Deniz Eylem Pak: Gıda ve İlaç sektörü de bu salgından etkilendi. Özellikle tekelleşen bu iki sektörde sistemin sıkıntıları neler?
Bülent Şık:2 yıl önce Türkiye’deki 26 şeker fabrikalarının tamamı özelleştirildi. Bunların kaçı şu an faaliyette? Çoğu faaliyetten çekildi, işçiler uzaklaştırıldı vs. Ama bir yandan da toplumda aşırı şeker tüketimine bağlı çok ciddi bir obezite salgını var. Türkiye’de her 7 çocuktan 1’inde obezite sorunu var. Bir yandan meseleleri birbirine bağlamak, bir yandan ne yapacağız demek gerekiyor. Gıda, çevre, insan sağlığı, tarım, günümüz sorunlara çözüm getirmek için çaba gösteren irili ufaklı tüm yapılar için söylüyorum; bu yapıların yaptığı her türlü çabanın kritik bir önem taşıdığına inanıyorum. Biz tekrardan kamu fikrini inşa edeceğiz. Kastım şu; tarım bakanlığının fonksiyonlarını nasıl düzenleyelim ki sağlıklı gıda üretimi mümkün olsun. Sağlık Bakanlığı çeşmeden içilebilir su teminini nasıl sağlayacak? Bundan 20 yıl önce çeşmeden su içiyorduk, ne oldu da güvensiz hale geldik? Bunların hepsi yerel yönetimleri de yakından ilgilendiren meseleler. Yerel yönetimler, bu politik sorunlara nasıl müdahil olacaktı? Öyle yasalar çıkarılmış ki bu sorumluluklar eksiltilmiş, törpülenmiş ama olsun fiili durumlar yaratmak gerekiyor.
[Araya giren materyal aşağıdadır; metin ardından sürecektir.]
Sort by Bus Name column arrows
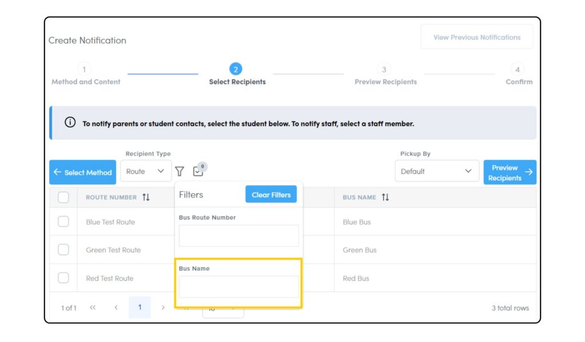Screen dimensions: 585x342 386,197
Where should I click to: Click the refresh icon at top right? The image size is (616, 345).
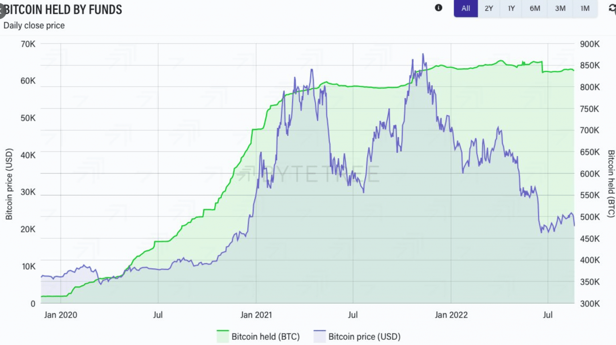612,8
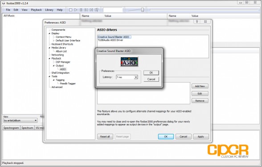Open the 'by artist/album' view dropdown

20,120
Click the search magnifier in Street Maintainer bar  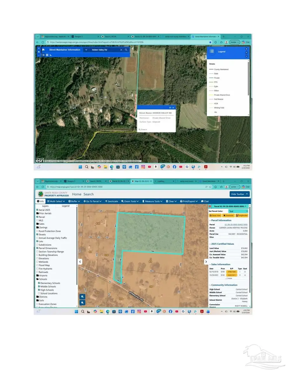tap(126, 50)
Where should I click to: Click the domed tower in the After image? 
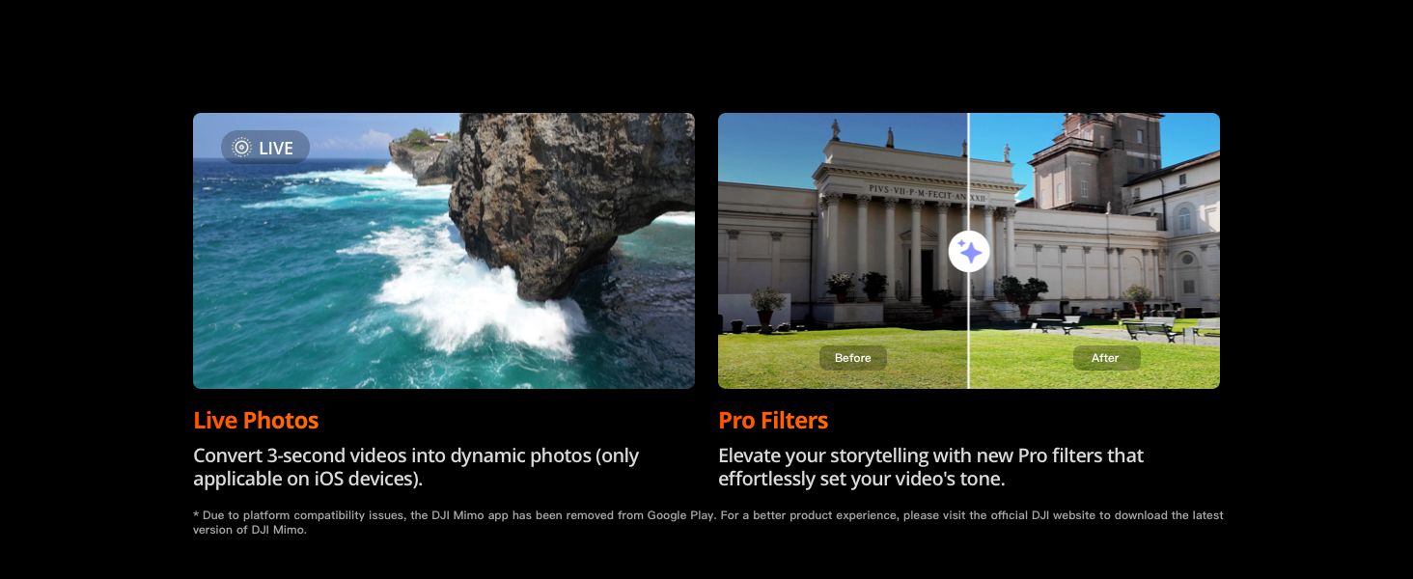[x=1096, y=159]
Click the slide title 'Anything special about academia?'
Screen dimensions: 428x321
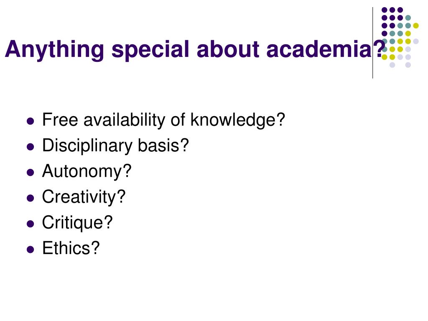[x=195, y=49]
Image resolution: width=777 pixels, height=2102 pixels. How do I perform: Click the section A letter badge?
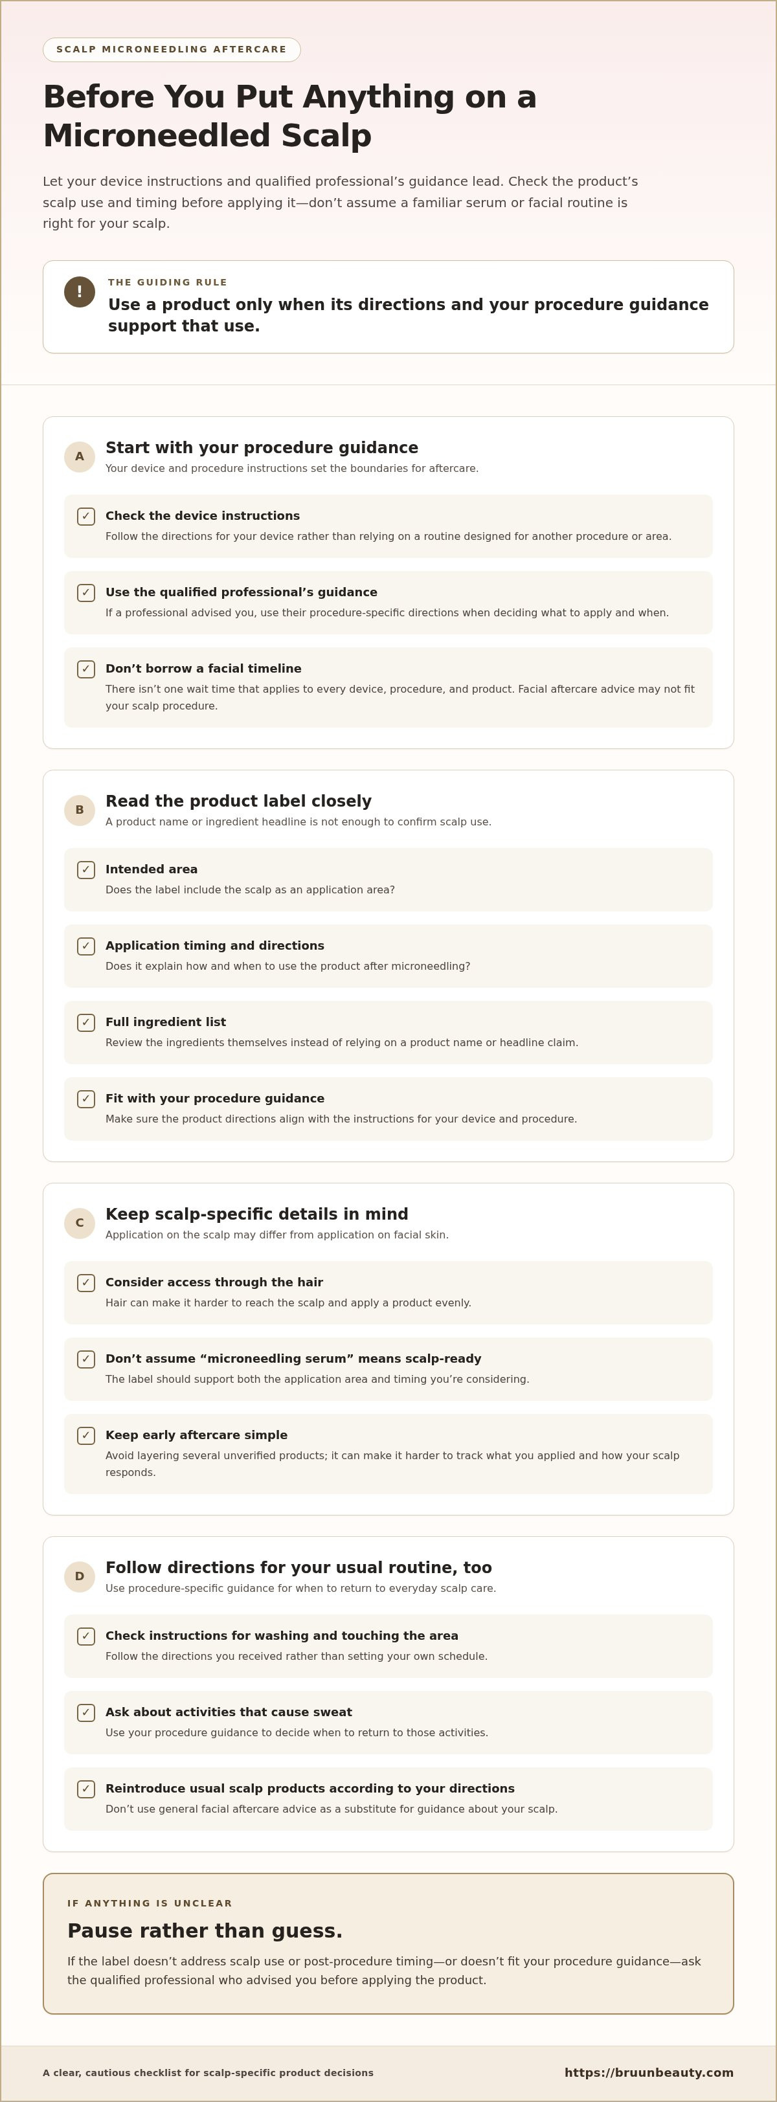tap(79, 457)
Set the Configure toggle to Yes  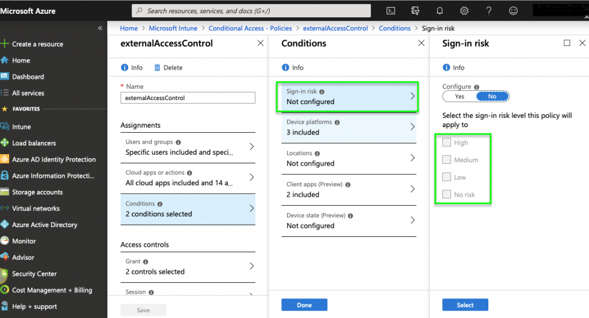[x=459, y=97]
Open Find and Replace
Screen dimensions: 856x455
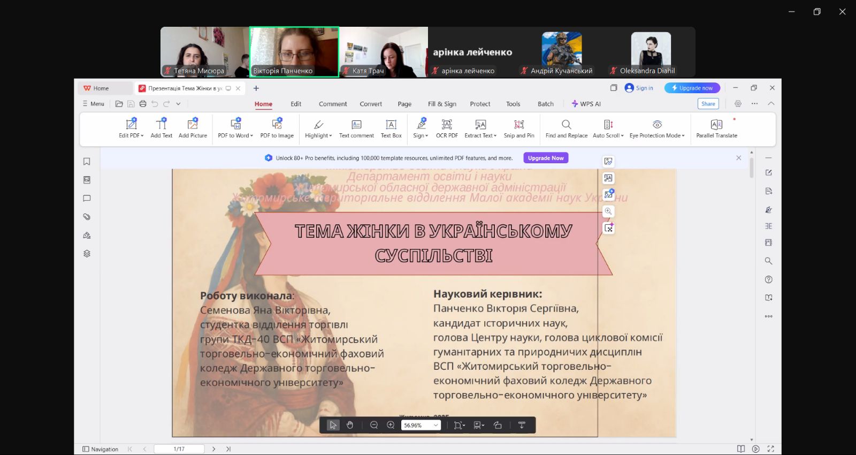coord(566,128)
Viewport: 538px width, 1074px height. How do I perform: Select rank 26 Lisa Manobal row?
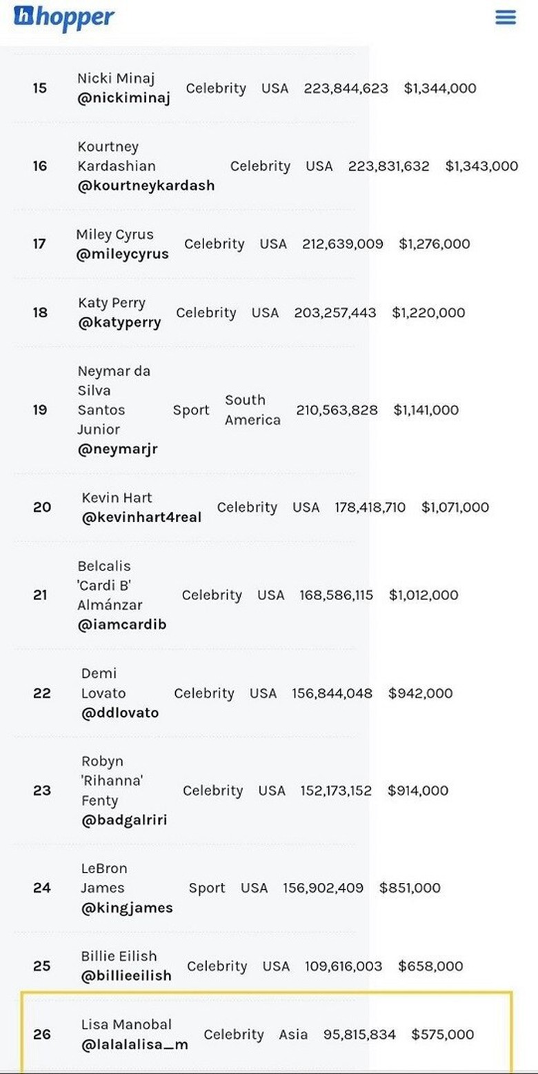coord(266,1034)
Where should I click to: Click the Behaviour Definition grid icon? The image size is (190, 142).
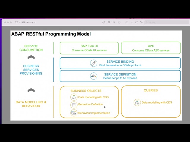[x=74, y=105]
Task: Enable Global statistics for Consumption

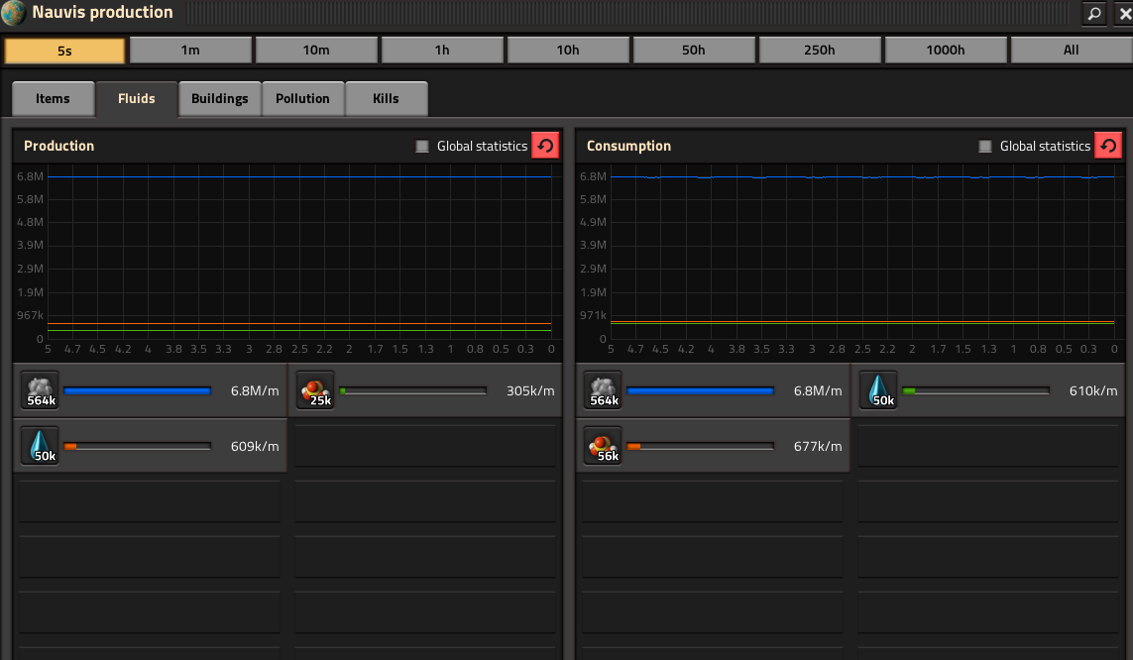Action: (x=985, y=147)
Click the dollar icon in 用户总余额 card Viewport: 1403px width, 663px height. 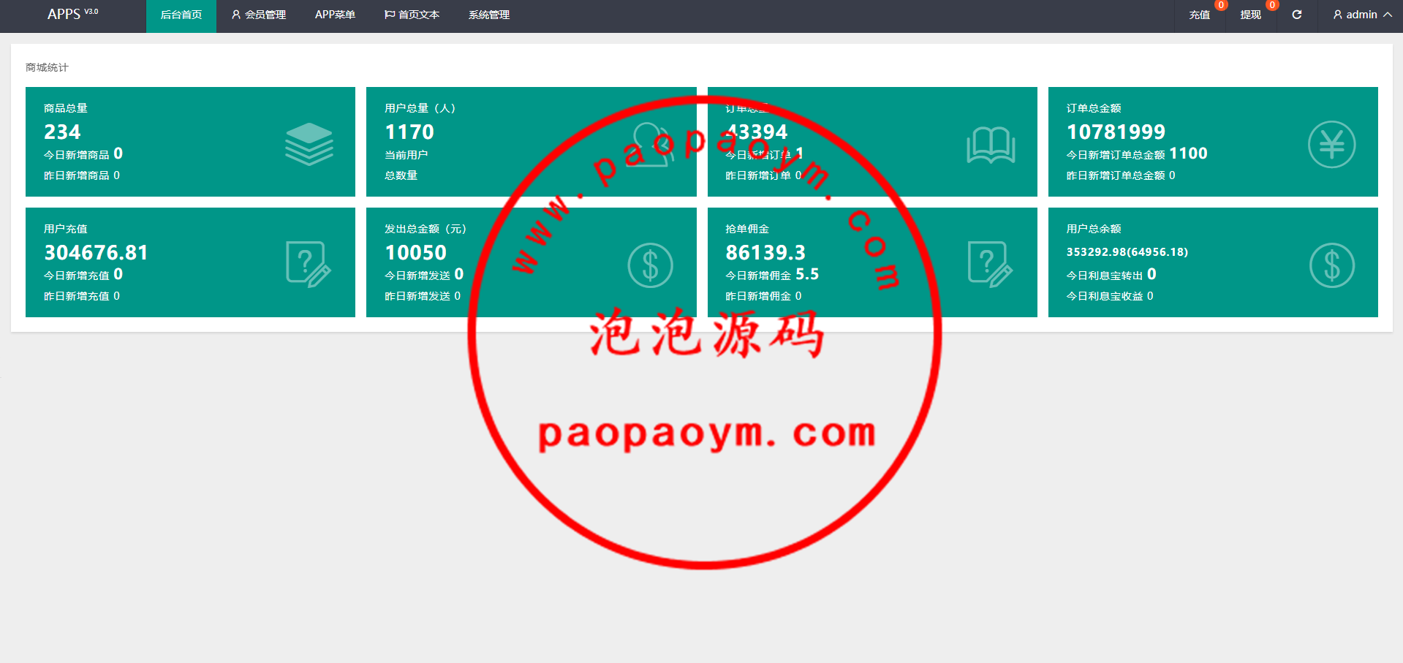coord(1331,265)
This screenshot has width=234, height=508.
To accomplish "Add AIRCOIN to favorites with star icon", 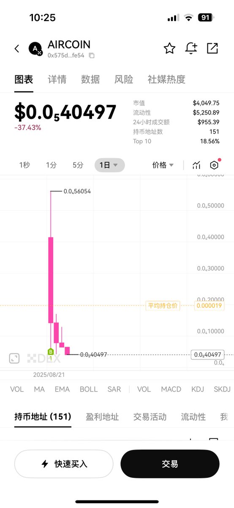I will pos(169,48).
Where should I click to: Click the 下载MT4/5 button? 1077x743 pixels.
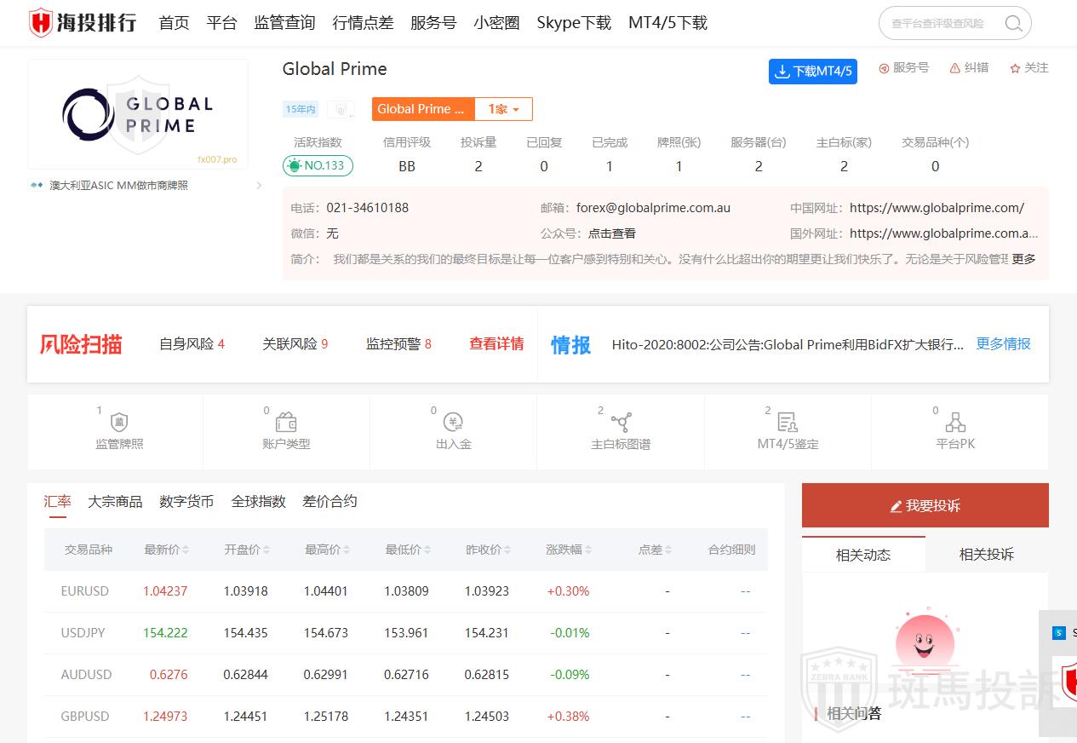coord(812,72)
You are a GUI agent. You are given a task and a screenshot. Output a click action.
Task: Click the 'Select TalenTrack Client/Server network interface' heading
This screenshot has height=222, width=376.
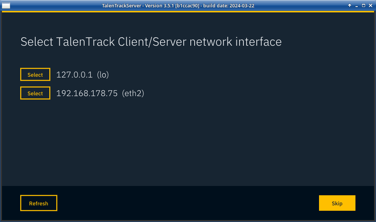[x=151, y=42]

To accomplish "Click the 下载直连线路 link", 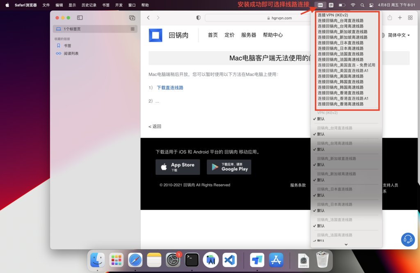I will [x=170, y=87].
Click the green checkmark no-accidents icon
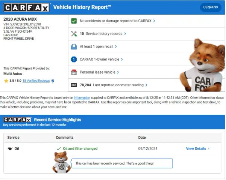 click(74, 21)
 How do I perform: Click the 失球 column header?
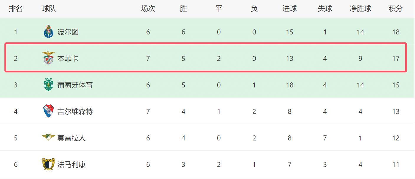[325, 9]
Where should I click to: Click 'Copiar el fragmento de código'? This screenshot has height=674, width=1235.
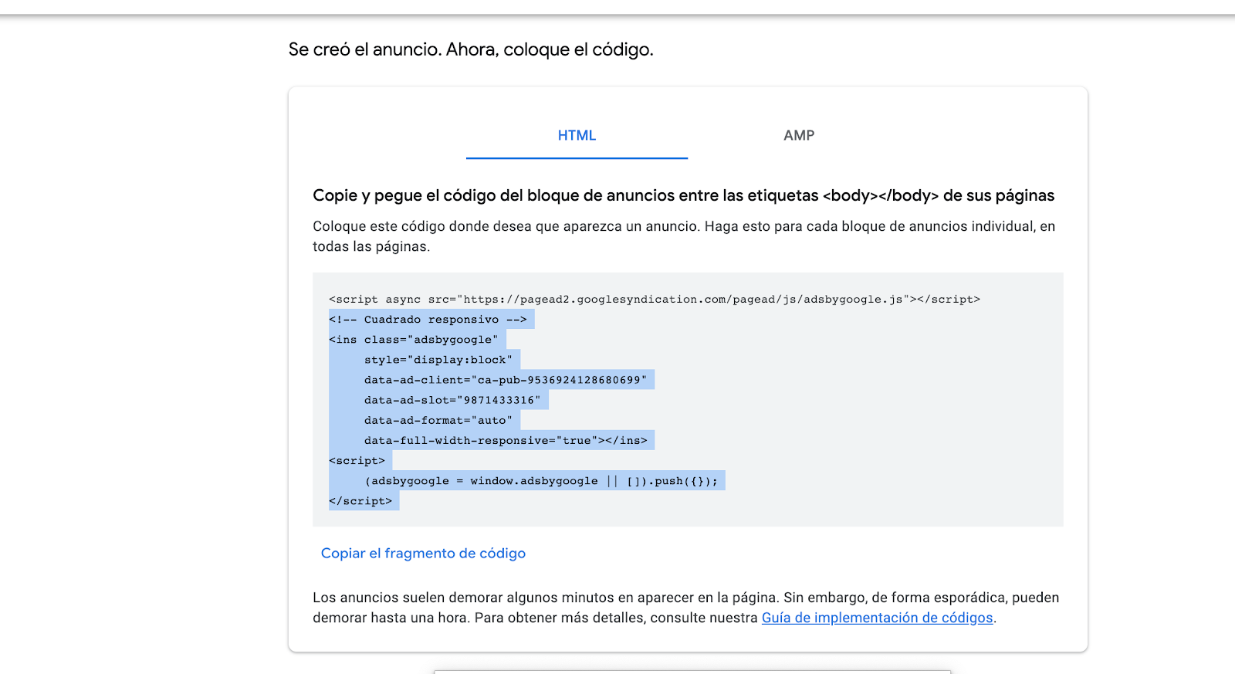tap(423, 554)
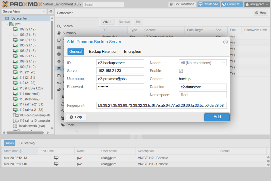Collapse the pve node tree
Viewport: 271px width, 181px height.
coord(8,24)
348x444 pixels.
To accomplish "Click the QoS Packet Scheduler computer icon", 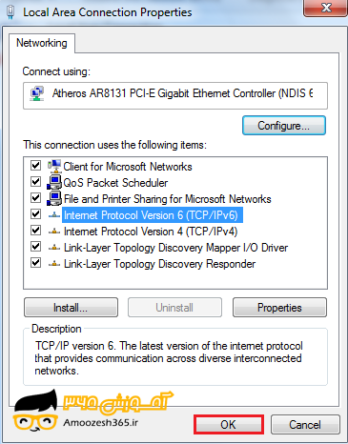I will (54, 182).
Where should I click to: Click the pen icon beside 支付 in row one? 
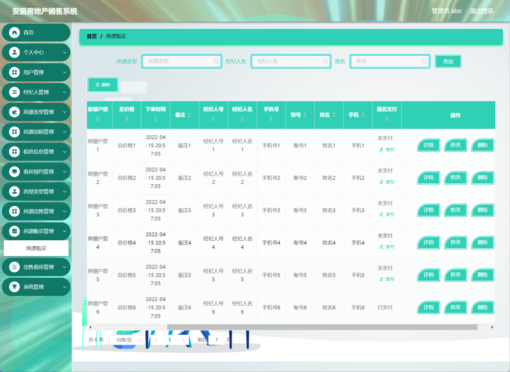tap(381, 149)
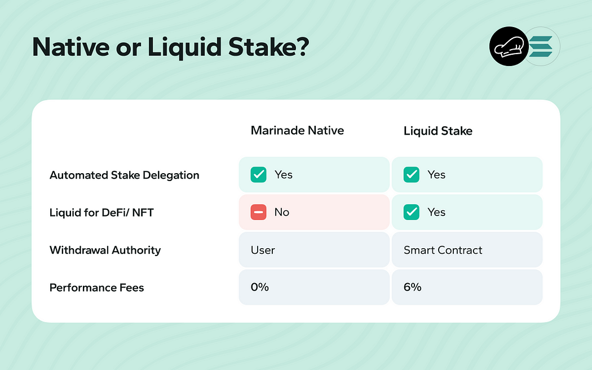Click Yes text in Liquid Stake DeFi cell
The height and width of the screenshot is (370, 592).
436,213
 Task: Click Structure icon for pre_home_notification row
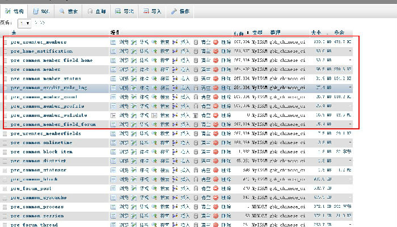(134, 51)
Hukukun uygulayıcısı olan devlet; insan sağlığını, çevre sağlığını, geniş ölçekte toplum sağlığını korumak ya da kamu refahını korumak için yapması gereken yükümlülükleri yerine getirmek için ne yaptı? Bu görevleri bütünüyle umursamaz hale geldiğinde biz yurttaşlar olarak ne yapacağız? Bence en kritik soru bu. Biz politika yapmaktan vazgeçemeyiz. Kamu refahını, genelin çıkarını düşünen, genelin sorunlarına çözümler üreten politikalardan vazgeçmemiz gerekiyor.
Korona salgını aslında bu konuştuğumuz pek çok şey için örnek sergiliyor. Türkiye’de son 10 yıldır şehir hastaneleri denilen garabet var. Küçük, mahalli ölçekte organize olmuş semt hastaneleri mi önemli yoksa AVM mantığıyla kurulmuş şehir hastaneleri mi daha iyi diye tartışmalar çıktı. Sadece korona salgını bile, devasa hastanelerin aslında nasıl bulaşma kaynağında olacağını söyledi. Bunlar sürekli söylendi meslek örgütleri tarafından. Yine, yapılması gereken ne ise onu söylemek durumundayız. Bu sorunları, yerelde örgütlenmiş küçük, müdahale imkânı yüksek, kamu vasıtasıyla çözebileceksek o kurumların altını nasıl doldurabileceğimizi düşünmemiz lazım.